**Exercise objective:**
Return, word for word, the lines of the material running from the line with "Task: Tap the repost arrows icon" through the end of the material, leaving out the pictures.

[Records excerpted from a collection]
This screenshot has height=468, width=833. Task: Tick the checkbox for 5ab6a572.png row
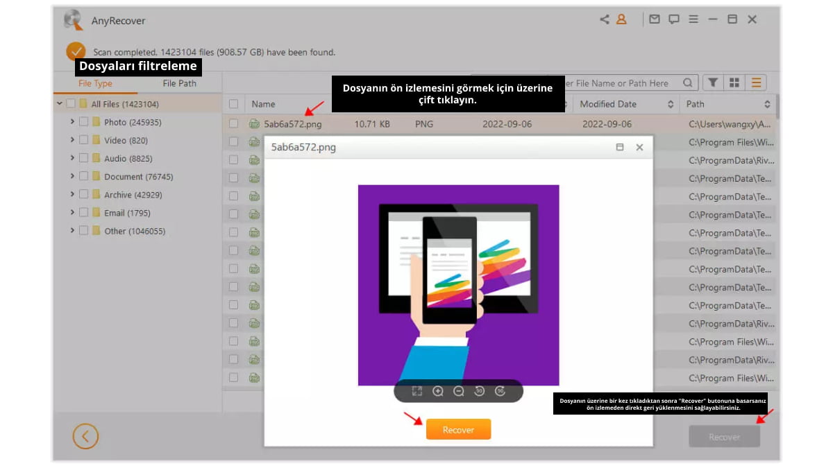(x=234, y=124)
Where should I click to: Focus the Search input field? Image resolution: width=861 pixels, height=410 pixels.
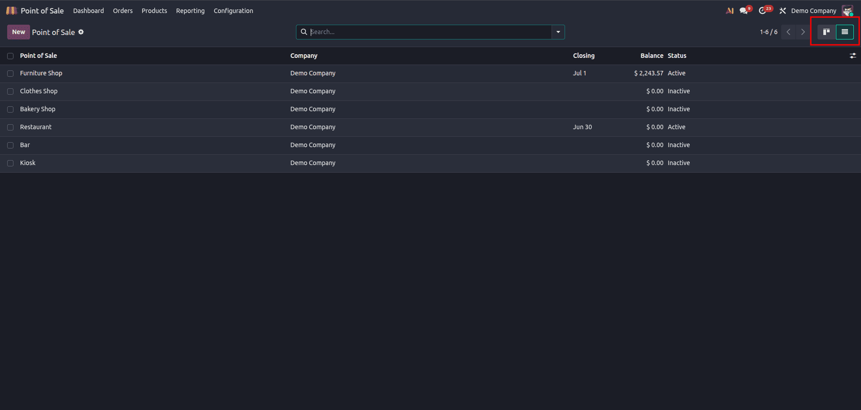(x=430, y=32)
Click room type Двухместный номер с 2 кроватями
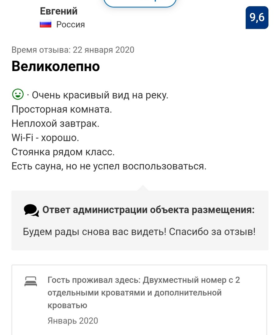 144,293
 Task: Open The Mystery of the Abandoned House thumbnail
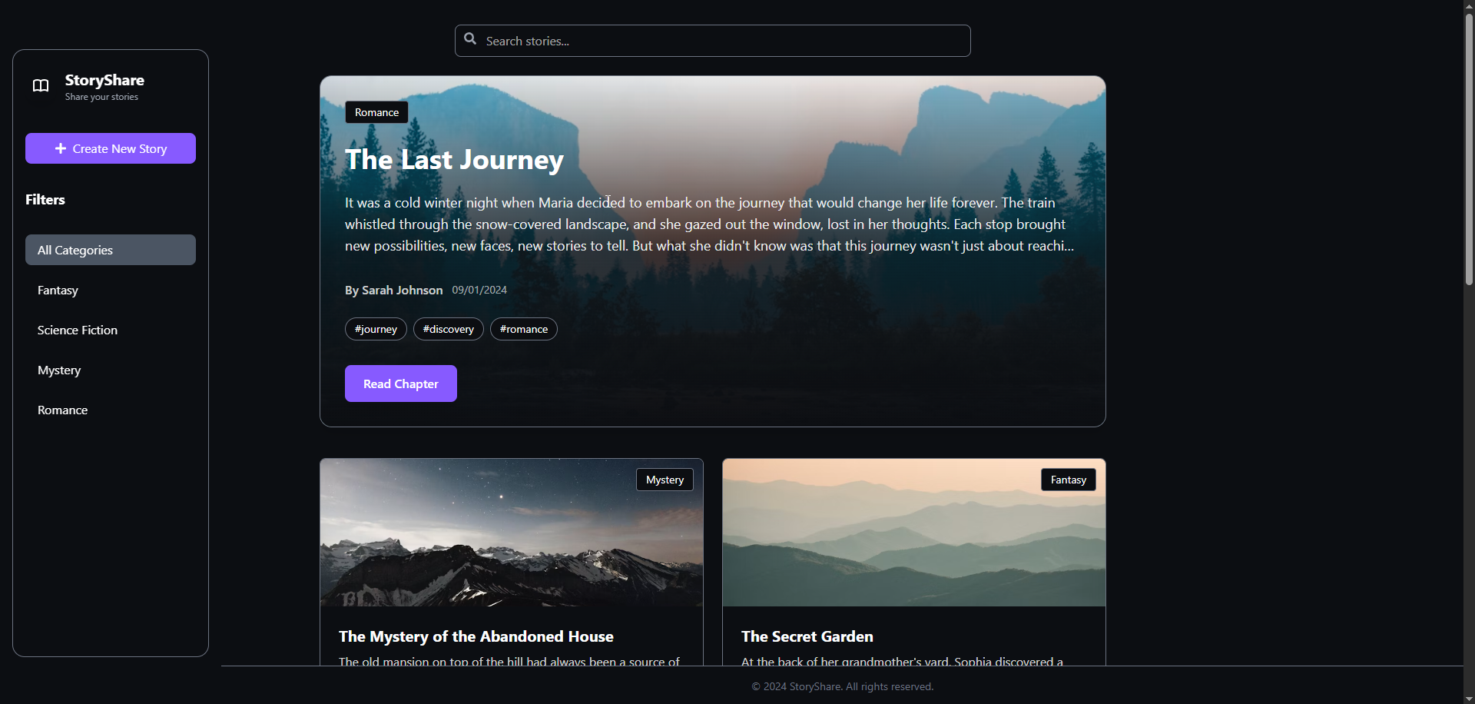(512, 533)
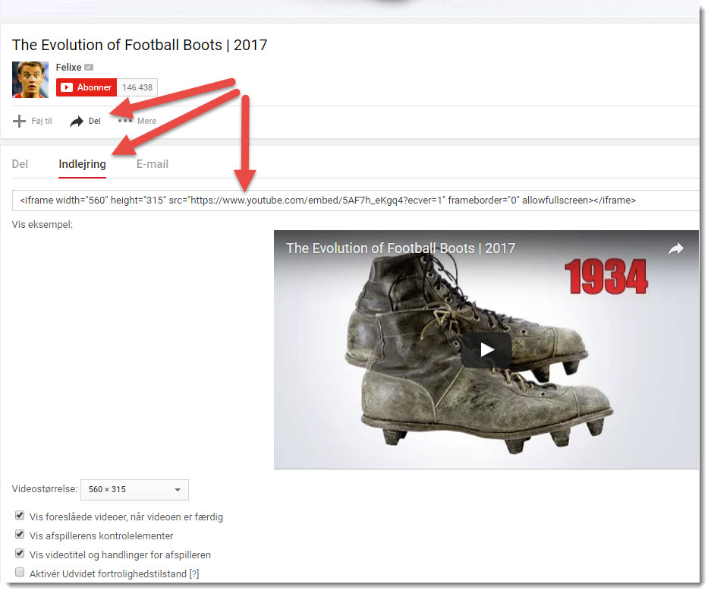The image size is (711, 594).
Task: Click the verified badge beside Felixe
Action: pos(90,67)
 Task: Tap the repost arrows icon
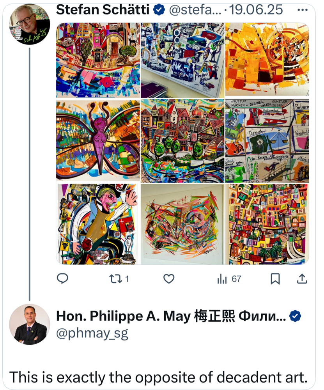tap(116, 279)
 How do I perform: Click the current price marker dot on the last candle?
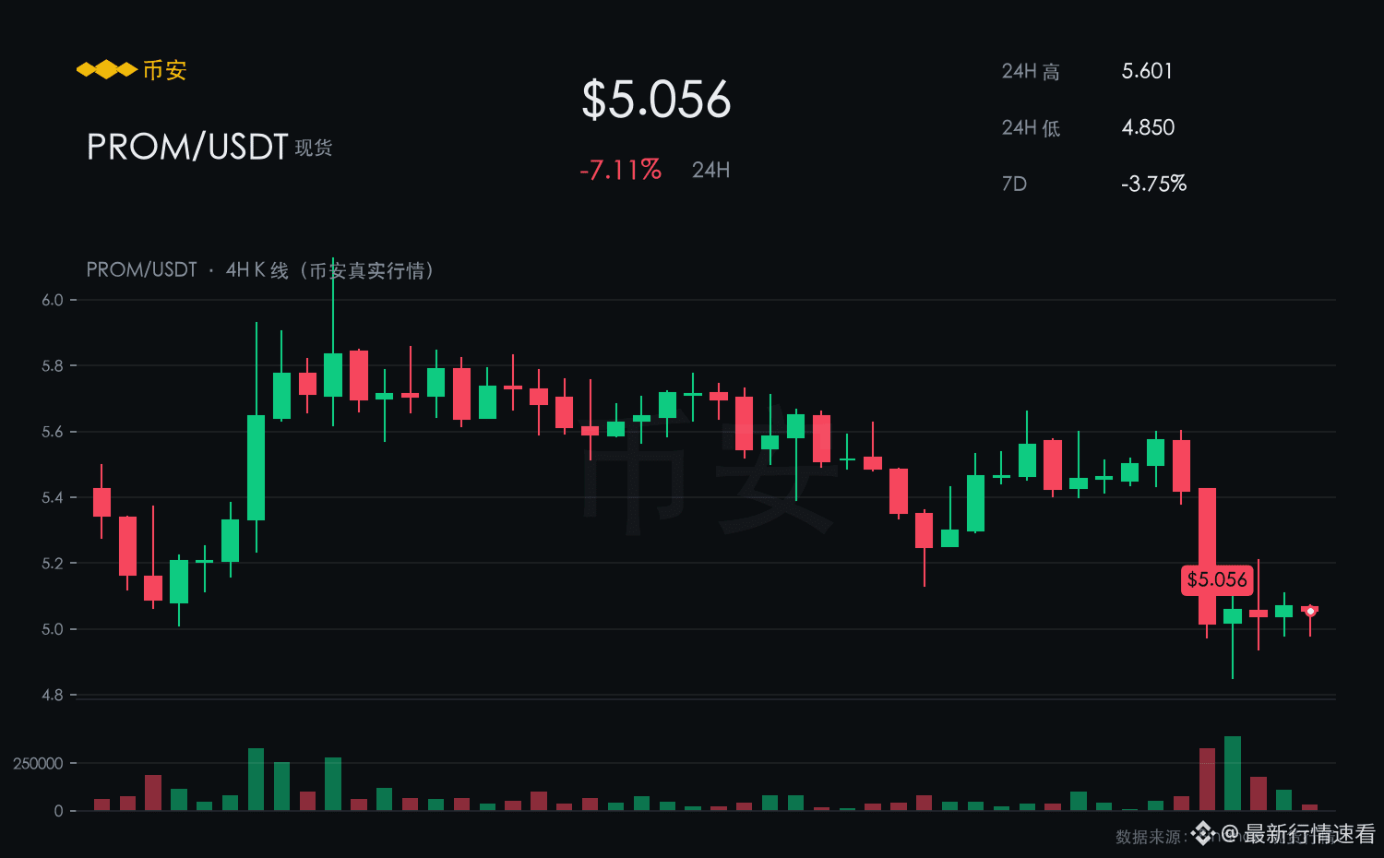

**Exercise answer:**
 Task: Tap the repost arrows icon
tap(116, 279)
 How do I perform: Click the current price marker dot on the last candle?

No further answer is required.